● Okuma parçası:
┏━━
Öcalan nasıl getirilmişti, unuttuk mu?
Türkiye siyasi ve askeri tarihinin önem arz eden kilometre taşlarından biri de terör örgütü PKK’nın elebaşı Abdullah Öcalan’ın 1999’da Kenya’dan çok gizli bir operasyonla ülkeye getirilmesidir. Şayet Öcalan Türkiye’ye getirilemez ise idi, fiyaskoyla sonuçlanan birinci açılım dönemi ve bugün herkesin ilgi ile izlediği görüşmeler olabilir miydi? TBMM kürsüsünden konuşması ve PKK’ya silah bırakma çağrısı yapması beklenen ve bir anda ülke gündemini işgal eden bu Öcalan’ın, Kenya’dan Türkiye’ye getirilmesinin hikayesini 25 yıl sonra bir daha hatırlatmak istedim.
Süleyman Demirel’in Hafız Esat ile yaptığı görüşmede, Öcalan’ı istediği onun da ‘Burada değil’ cevabı verince o anda adresini kendisine göstermesi işin başlangıç hamlesi olmuştur. Daha sonra, Türk Kara Kuvvetleri Komutanı Orgeneral Atilla Ateş’in Suriye’yi açık açık tehdit eylemesi üzerine iki devlet Adana Mutabakatı’nı imzaladılar. Öcalan, 9 Ekim 1998’de Abdullah Sarıkurt adına düzenlenmiş bir Türk pasaportuyla Suriye Havayolları’nın Şam-Atina-Stokholm yolcu uçağının ilk ayağı Atina’ya indi ve onu Yunan İstihbarat Teşkilatı (EYB) yöneticileri karşıladı.
┗━━
● Çalışma talimatları:
- A) Okuma parçasında “Süleyman Demirel’in Hafız Esat ile” sözleriyle başlayan paragrafı, ana bilgilerini koruyarak kısa maddeler hâlinde yeniden yazın.
- B) Okuma parçasına göre Öcalan 1999'da Türkiye'ye hangi ülkeden getirildi?

● Kayıtlı satırlar:
┏━━
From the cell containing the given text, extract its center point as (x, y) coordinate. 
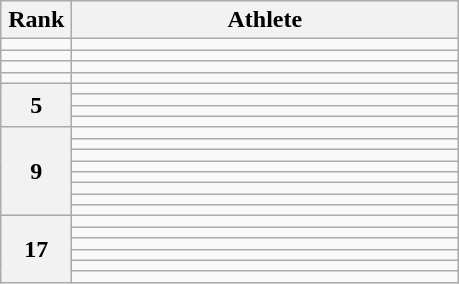
Rank (36, 20)
9 (36, 171)
Athlete (265, 20)
5 (36, 105)
17 (36, 249)
Output the [x, y] coordinate of the center of the cell containing the given text.  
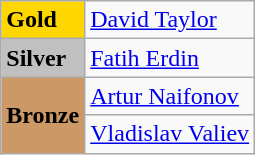
Fatih Erdin [170, 58]
Artur Naifonov [170, 96]
Bronze [43, 115]
David Taylor [170, 20]
Silver [43, 58]
Vladislav Valiev [170, 134]
Gold [43, 20]
Scan for the cell matching the given text and deliver its [X, Y] coordinate at center. 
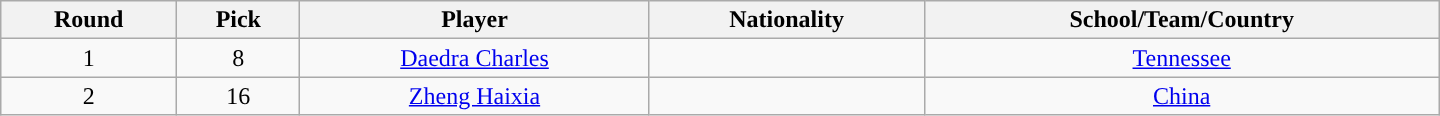
2 [89, 96]
Zheng Haixia [474, 96]
Round [89, 20]
Pick [238, 20]
Nationality [786, 20]
Tennessee [1182, 58]
Daedra Charles [474, 58]
8 [238, 58]
China [1182, 96]
School/Team/Country [1182, 20]
Player [474, 20]
16 [238, 96]
1 [89, 58]
Extract the (X, Y) coordinate from the center of the cell holding the provided text.  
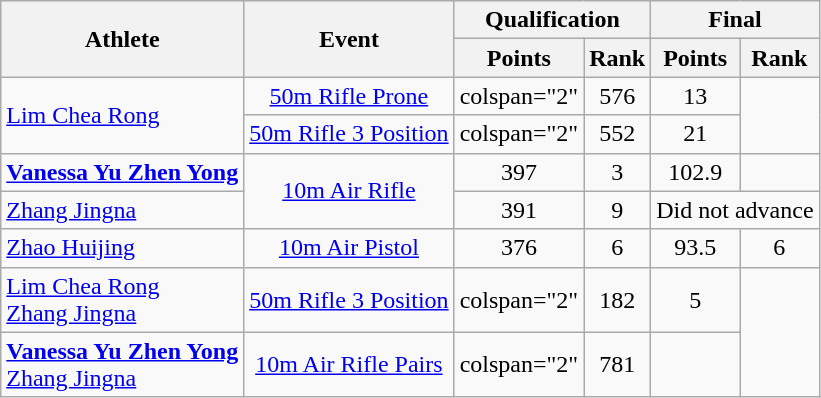
13 (696, 96)
Zhao Huijing (122, 248)
93.5 (696, 248)
Qualification (552, 20)
781 (618, 364)
397 (519, 172)
21 (696, 134)
5 (696, 300)
376 (519, 248)
Final (735, 20)
Lim Chea Rong (122, 115)
182 (618, 300)
391 (519, 210)
Vanessa Yu Zhen Yong (122, 172)
10m Air Rifle Pairs (349, 364)
Zhang Jingna (122, 210)
9 (618, 210)
Did not advance (735, 210)
3 (618, 172)
552 (618, 134)
Vanessa Yu Zhen YongZhang Jingna (122, 364)
Lim Chea RongZhang Jingna (122, 300)
10m Air Rifle (349, 191)
102.9 (696, 172)
Event (349, 39)
50m Rifle Prone (349, 96)
10m Air Pistol (349, 248)
576 (618, 96)
Athlete (122, 39)
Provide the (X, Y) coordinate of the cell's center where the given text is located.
┗━━
● Görev sonuçları:
- A)
- Süleyman Demirel, Hafız Esat ile görüşmesinde Öcalan'ı istedi. "Burada değil" cevabını alınca Öcalan'ın adresini gösterdi. Bu, işin başlangıç hamlesi oldu.
- Kara Kuvvetleri Komutanı Orgeneral Atilla Ateş Suriye'yi açıkça tehdit etti. Bunun üzerine iki devlet Adana Mutabakatı'nı imzaladı.
- Öcalan 9 Ekim 1998'de yola çıktı. Elinde Abdullah Sarıkurt adına düzenlenmiş bir Türk pasaportu vardı. Suriye Havayolları'nın Şam-Atina-Stokholm uçağıyla ilk durak olan Atina'ya indi.
- Atina'da onu Yunan İstihbarat Teşkilatı (EYB) yöneticileri karşıladı.

- B) Kenya'dan.